■ Rows
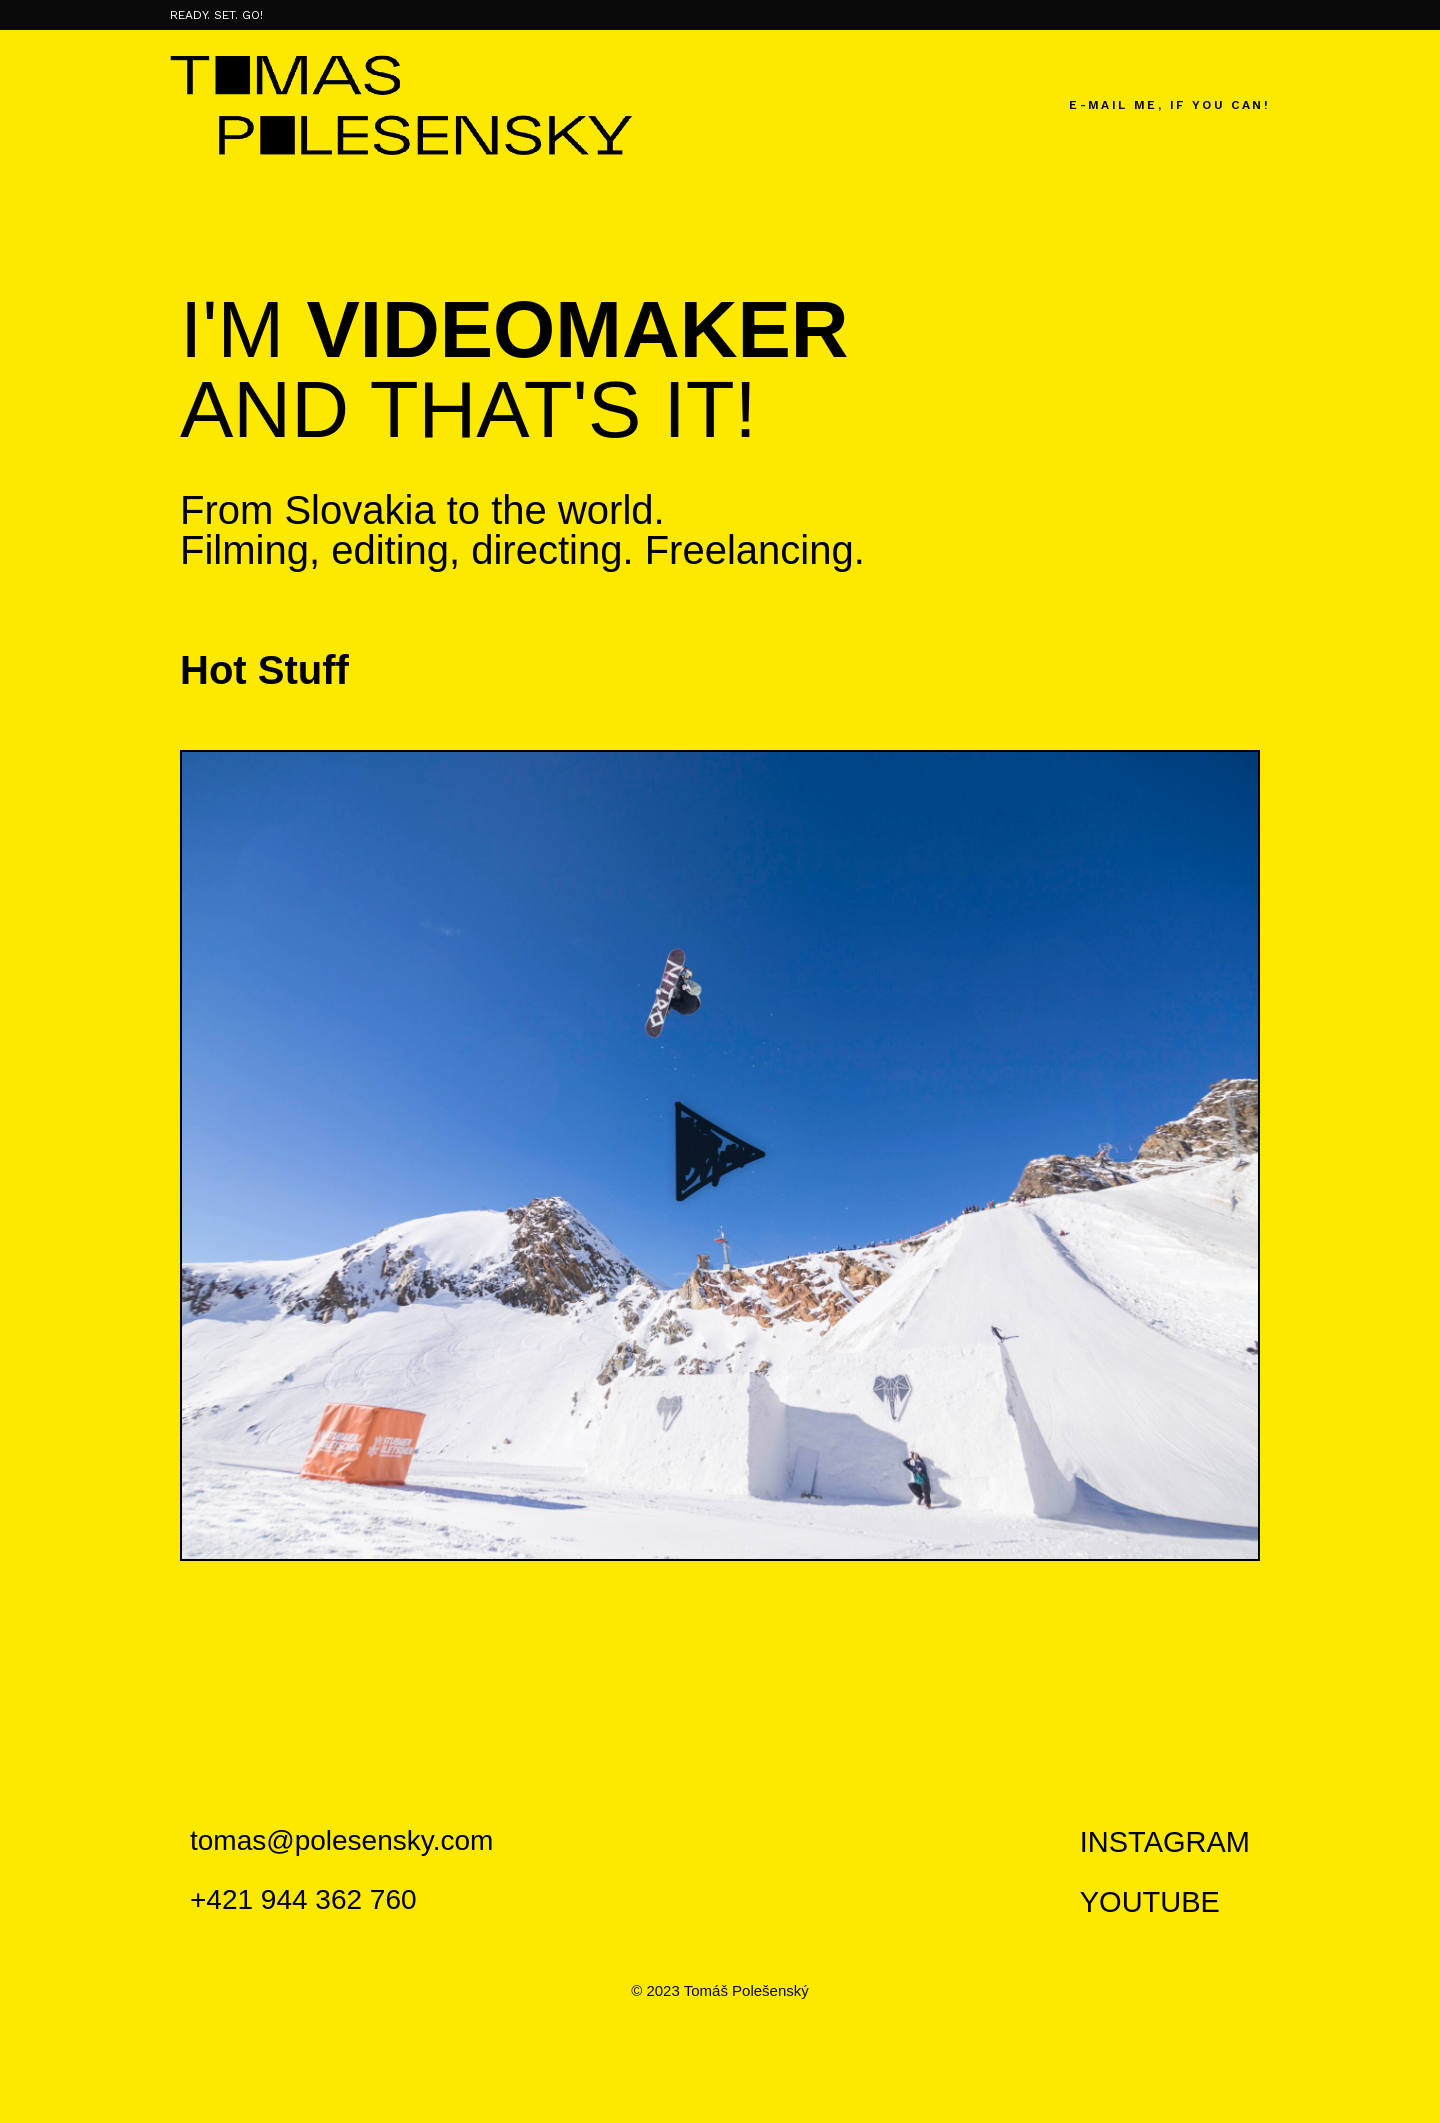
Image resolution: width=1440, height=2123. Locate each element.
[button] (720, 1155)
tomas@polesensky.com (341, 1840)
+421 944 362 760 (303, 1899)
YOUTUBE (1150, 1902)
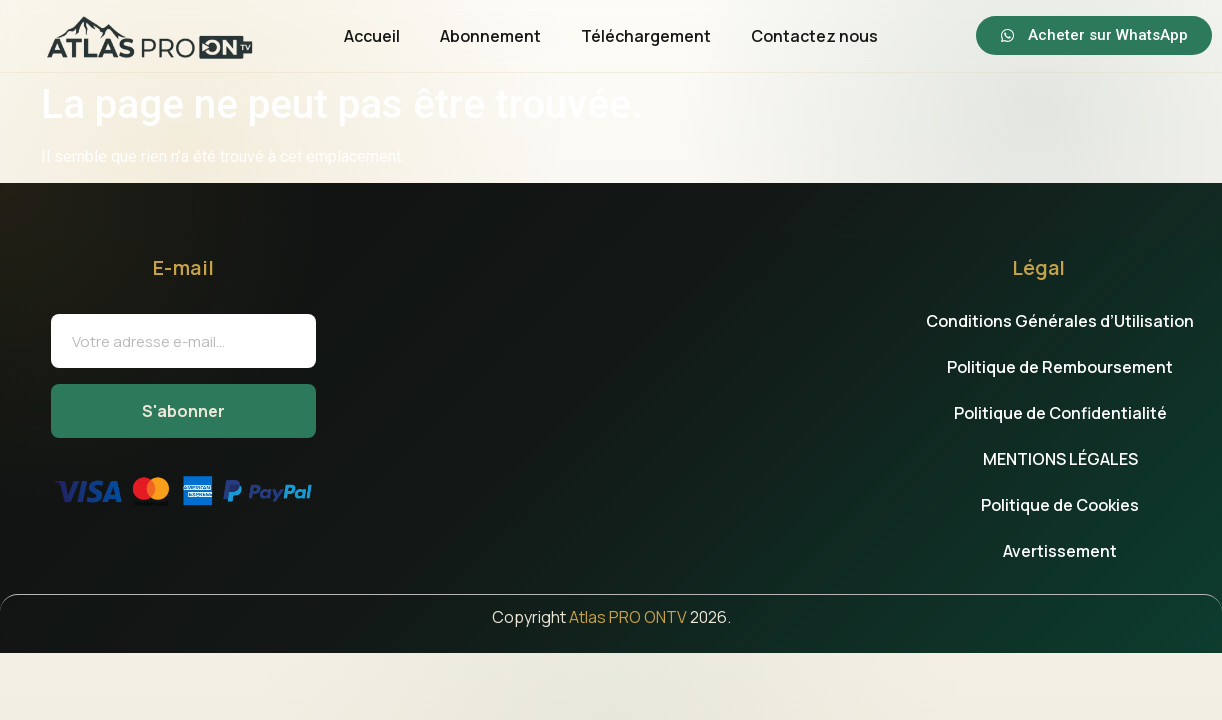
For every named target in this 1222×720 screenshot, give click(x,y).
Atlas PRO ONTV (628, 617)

--

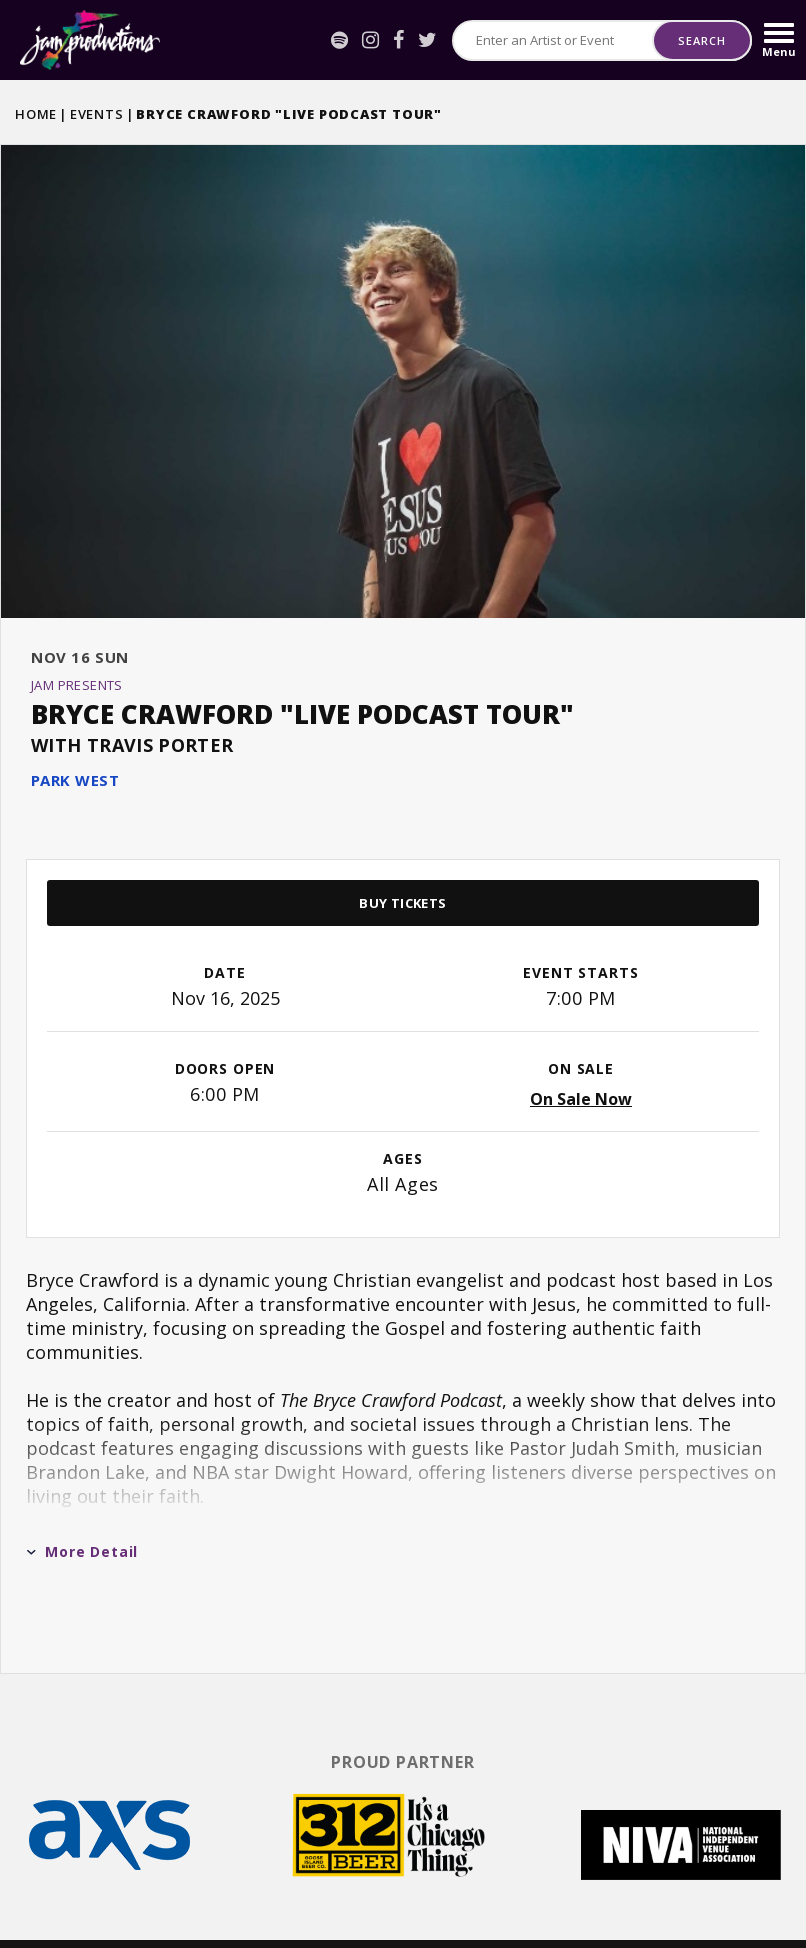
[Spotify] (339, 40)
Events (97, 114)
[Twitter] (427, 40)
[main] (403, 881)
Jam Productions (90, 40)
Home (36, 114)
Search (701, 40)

■ Given instruction
Turn the rows starting at the line that contains "Image resolution: width=1440, height=2123." and ending at the line that contains "YOUTUBE (1150, 1902)" into a numbered list, with both of those lines included and any blank lines omitted.

■ Solution below
1. Image resolution: width=1440, height=2123. Locate each element.
2. [button] (720, 1155)
3. tomas@polesensky.com (341, 1840)
4. +421 944 362 760 (303, 1899)
5. YOUTUBE (1150, 1902)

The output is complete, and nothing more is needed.